## What is asked
Copy out each of the entries below with no changes at all.
################
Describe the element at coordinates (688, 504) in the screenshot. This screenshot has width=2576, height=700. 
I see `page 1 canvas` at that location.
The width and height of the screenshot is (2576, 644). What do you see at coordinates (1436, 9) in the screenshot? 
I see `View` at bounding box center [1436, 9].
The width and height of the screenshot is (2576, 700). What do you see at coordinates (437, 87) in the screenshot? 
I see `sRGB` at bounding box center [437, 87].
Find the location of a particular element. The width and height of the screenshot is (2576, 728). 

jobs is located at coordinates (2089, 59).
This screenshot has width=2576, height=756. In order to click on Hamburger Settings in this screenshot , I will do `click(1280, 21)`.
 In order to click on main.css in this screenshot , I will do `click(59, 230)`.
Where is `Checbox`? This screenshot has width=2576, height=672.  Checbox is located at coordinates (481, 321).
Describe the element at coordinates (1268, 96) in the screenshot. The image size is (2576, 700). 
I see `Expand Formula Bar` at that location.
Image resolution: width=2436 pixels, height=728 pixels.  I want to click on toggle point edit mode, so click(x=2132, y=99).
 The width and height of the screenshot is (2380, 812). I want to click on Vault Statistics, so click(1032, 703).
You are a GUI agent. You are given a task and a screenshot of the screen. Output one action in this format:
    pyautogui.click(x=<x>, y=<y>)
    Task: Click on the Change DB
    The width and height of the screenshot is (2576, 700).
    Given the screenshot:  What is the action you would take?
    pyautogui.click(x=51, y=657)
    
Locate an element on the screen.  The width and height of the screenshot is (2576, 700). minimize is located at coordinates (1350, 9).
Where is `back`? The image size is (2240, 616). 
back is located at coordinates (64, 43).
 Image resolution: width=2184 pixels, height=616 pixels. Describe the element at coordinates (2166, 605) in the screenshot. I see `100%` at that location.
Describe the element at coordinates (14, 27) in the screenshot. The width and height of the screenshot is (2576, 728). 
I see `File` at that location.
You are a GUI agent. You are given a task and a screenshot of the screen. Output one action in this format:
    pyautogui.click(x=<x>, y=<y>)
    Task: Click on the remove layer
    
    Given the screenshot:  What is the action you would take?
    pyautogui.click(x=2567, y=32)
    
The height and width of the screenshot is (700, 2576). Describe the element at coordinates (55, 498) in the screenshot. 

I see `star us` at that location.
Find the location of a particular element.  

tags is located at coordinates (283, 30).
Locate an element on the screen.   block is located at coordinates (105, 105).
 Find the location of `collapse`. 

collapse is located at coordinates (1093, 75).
################
## Solved problem
Describe the element at coordinates (688, 504) in the screenshot. This screenshot has width=2576, height=700. 
I see `page 1 canvas` at that location.
The width and height of the screenshot is (2576, 644). What do you see at coordinates (1436, 9) in the screenshot? 
I see `View` at bounding box center [1436, 9].
The width and height of the screenshot is (2576, 700). What do you see at coordinates (437, 87) in the screenshot? 
I see `sRGB` at bounding box center [437, 87].
Find the location of a particular element. The width and height of the screenshot is (2576, 728). 

jobs is located at coordinates (2089, 59).
This screenshot has width=2576, height=756. In order to click on Hamburger Settings in this screenshot , I will do `click(1280, 21)`.
 In order to click on main.css in this screenshot , I will do `click(59, 230)`.
Where is `Checbox`? This screenshot has width=2576, height=672.  Checbox is located at coordinates (481, 321).
Describe the element at coordinates (1268, 96) in the screenshot. The image size is (2576, 700). 
I see `Expand Formula Bar` at that location.
Image resolution: width=2436 pixels, height=728 pixels.  I want to click on toggle point edit mode, so click(x=2132, y=99).
 The width and height of the screenshot is (2380, 812). I want to click on Vault Statistics, so click(1032, 703).
You are a GUI agent. You are given a task and a screenshot of the screen. Output one action in this format:
    pyautogui.click(x=<x>, y=<y>)
    Task: Click on the Change DB
    The width and height of the screenshot is (2576, 700).
    Given the screenshot:  What is the action you would take?
    pyautogui.click(x=51, y=657)
    
Locate an element on the screen.  The width and height of the screenshot is (2576, 700). minimize is located at coordinates (1350, 9).
Where is `back`? The image size is (2240, 616). 
back is located at coordinates (64, 43).
 Image resolution: width=2184 pixels, height=616 pixels. Describe the element at coordinates (2166, 605) in the screenshot. I see `100%` at that location.
Describe the element at coordinates (14, 27) in the screenshot. The width and height of the screenshot is (2576, 728). 
I see `File` at that location.
You are a GUI agent. You are given a task and a screenshot of the screen. Output one action in this format:
    pyautogui.click(x=<x>, y=<y>)
    Task: Click on the remove layer
    
    Given the screenshot:  What is the action you would take?
    pyautogui.click(x=2567, y=32)
    
The height and width of the screenshot is (700, 2576). Describe the element at coordinates (55, 498) in the screenshot. 

I see `star us` at that location.
Find the location of a particular element.  

tags is located at coordinates (283, 30).
Locate an element on the screen.   block is located at coordinates (105, 105).
 Find the location of `collapse`. 

collapse is located at coordinates (1093, 75).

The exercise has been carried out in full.